[Records for this task]

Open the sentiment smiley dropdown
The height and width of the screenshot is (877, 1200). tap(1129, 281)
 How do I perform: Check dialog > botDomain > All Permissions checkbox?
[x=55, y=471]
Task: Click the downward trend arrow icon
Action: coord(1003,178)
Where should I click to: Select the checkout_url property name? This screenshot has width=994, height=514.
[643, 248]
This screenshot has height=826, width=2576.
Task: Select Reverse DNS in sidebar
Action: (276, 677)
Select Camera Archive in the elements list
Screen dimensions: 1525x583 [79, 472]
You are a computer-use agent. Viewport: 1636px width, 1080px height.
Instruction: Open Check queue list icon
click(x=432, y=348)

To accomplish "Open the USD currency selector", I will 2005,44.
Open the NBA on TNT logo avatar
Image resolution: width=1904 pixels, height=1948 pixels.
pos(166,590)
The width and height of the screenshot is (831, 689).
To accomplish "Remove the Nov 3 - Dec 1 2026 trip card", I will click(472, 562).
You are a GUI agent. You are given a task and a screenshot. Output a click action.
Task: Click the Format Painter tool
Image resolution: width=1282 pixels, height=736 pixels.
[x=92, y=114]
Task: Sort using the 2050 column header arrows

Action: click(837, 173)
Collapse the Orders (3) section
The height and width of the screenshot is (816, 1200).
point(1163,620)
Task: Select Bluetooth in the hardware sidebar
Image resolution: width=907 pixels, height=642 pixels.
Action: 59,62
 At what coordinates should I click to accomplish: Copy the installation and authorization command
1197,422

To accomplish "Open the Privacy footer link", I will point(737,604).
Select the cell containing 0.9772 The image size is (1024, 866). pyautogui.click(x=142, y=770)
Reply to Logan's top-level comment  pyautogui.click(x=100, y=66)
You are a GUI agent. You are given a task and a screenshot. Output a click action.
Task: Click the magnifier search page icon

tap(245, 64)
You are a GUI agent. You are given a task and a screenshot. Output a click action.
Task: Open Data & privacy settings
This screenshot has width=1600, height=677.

[/Records for this task]

● **Work order**
Give every entry again, character for character.

● **Answer**
Open the sentiment smiley dropdown
The height and width of the screenshot is (877, 1200). tap(1129, 281)
 How do I perform: Check dialog > botDomain > All Permissions checkbox?
[x=55, y=471]
Task: Click the downward trend arrow icon
Action: coord(1003,178)
Where should I click to: Select the checkout_url property name? This screenshot has width=994, height=514.
[643, 248]
This screenshot has height=826, width=2576.
Task: Select Reverse DNS in sidebar
Action: (276, 677)
Select Camera Archive in the elements list
Screen dimensions: 1525x583 [79, 472]
You are a computer-use agent. Viewport: 1636px width, 1080px height.
Instruction: Open Check queue list icon
click(x=432, y=348)

To accomplish "Open the USD currency selector", I will 2005,44.
Open the NBA on TNT logo avatar
Image resolution: width=1904 pixels, height=1948 pixels.
pos(166,590)
The width and height of the screenshot is (831, 689).
To accomplish "Remove the Nov 3 - Dec 1 2026 trip card", I will click(472, 562).
You are a GUI agent. You are given a task and a screenshot. Output a click action.
Task: Click the Format Painter tool
Image resolution: width=1282 pixels, height=736 pixels.
[x=92, y=114]
Task: Sort using the 2050 column header arrows

Action: click(837, 173)
Collapse the Orders (3) section
The height and width of the screenshot is (816, 1200).
point(1163,620)
Task: Select Bluetooth in the hardware sidebar
Image resolution: width=907 pixels, height=642 pixels.
Action: 59,62
 At what coordinates should I click to accomplish: Copy the installation and authorization command
1197,422

To accomplish "Open the Privacy footer link", I will point(737,604).
Select the cell containing 0.9772 The image size is (1024, 866). pyautogui.click(x=142, y=770)
Reply to Logan's top-level comment  pyautogui.click(x=100, y=66)
You are a GUI agent. You are given a task and a screenshot. Output a click action.
Task: Click the magnifier search page icon

tap(245, 64)
You are a GUI agent. You are given a task and a screenshot. Output a click action.
Task: Open Data & privacy settings
This screenshot has width=1600, height=677.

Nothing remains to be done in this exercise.